Ketua Umum Asosiasi Pedagang Mi dan Bakso (Apmiso) Tri Setyo Budiman, seusai pertemuan, mengatakan, verifikasi di lapangan sudah dilakukan dan harus segera dicarikan jalan keluar.
”Kami sudah meminta Pemprov (DKI) mempertemukan semua pihak yang berkepentingan, yaitu PD Pasar Jaya serta Dinas Kelautan dan Pertanian. Kami akan melakukan pendampingan terhadap pemilik penggilingan daging, penjual daging, dan pedagang bakso,” katanya.
Akibat kasus penemuan pencampuran daging babi hutan untuk bakso, ujar Tri, banyak pedagang mengeluhkan penurunan omzet. Ada 50.000 pedagang mi bakso di Jakarta yang terkena dampak kasus tersebut.

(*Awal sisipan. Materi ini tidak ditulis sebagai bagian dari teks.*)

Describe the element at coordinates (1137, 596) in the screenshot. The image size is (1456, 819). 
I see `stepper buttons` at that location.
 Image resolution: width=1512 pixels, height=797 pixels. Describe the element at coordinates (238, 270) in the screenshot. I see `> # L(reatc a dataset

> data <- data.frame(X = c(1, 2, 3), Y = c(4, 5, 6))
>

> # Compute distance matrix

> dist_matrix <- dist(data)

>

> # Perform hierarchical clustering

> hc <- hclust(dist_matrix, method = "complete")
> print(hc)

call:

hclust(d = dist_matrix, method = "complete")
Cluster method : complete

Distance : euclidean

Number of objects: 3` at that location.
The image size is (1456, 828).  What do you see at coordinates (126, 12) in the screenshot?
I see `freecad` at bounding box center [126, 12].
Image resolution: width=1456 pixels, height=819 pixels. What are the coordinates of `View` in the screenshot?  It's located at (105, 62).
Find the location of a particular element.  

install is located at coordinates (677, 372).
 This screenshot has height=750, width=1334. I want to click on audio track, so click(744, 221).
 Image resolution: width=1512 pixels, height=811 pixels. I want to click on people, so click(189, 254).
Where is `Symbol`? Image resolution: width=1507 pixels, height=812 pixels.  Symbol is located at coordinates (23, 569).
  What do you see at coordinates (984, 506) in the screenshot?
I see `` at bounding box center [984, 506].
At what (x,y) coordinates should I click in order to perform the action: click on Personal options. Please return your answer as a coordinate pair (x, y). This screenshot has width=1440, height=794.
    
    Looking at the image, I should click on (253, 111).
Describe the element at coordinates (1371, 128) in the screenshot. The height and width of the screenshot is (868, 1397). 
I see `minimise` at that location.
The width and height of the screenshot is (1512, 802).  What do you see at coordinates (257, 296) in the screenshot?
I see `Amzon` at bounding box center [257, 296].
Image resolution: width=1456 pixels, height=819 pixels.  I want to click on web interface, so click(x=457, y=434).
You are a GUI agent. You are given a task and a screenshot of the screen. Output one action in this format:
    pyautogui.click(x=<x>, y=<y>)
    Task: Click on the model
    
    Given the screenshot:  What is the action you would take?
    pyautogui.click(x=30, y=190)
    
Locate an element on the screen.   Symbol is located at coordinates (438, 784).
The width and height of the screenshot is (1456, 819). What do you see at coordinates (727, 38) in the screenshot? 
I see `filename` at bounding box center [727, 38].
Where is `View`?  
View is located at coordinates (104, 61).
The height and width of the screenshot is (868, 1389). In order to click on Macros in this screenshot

Dengan perkiraan omzet per pedagang Rp 300.000 per hari atau total Rp 15 miliar, gangguan dari kasus pencampuran daging babi hutan sangat terasa dampaknya.
Sementara itu, Johan alias Ableh (35), pembuat dan pedagang bakso di Semper Timur, Kecamatan Cilincing, Jakarta Utara, Jumat, mengaku penjualannya anjlok 50 persen. Dia biasanya menghabiskan 350 butir bakso per hari, tetapi beberapa hari terakhir kurang dari separuh.
”Saya sering harus meyakinkan pembeli bahwa saya bikin bakso sendiri, pakai daging sapi kualitas super. Laku semua penghasilan kotor Rp 700.000 per hari, tetapi hari ini kurang dari Rp 400.000,” kata Johan.
Menurut Tri, kasus pencampuran daging babi hutan untuk bakso adalah dampak dari kekurangan pasokan daging yang terjadi di Jakarta selama empat bulan terakhir. Selama ini, 70 persen kebutuhan daging sapi di Jakarta didukung dari impor.
”Kebutuhan daging untuk pedagang bakso saja mencapai 12 ton per hari atau sekitar 4.130 ton per tahun yang tidak pernah terpenuhi. Apmiso menerima bantuan substitusi dalam bentuk daging beku,” kata Tri.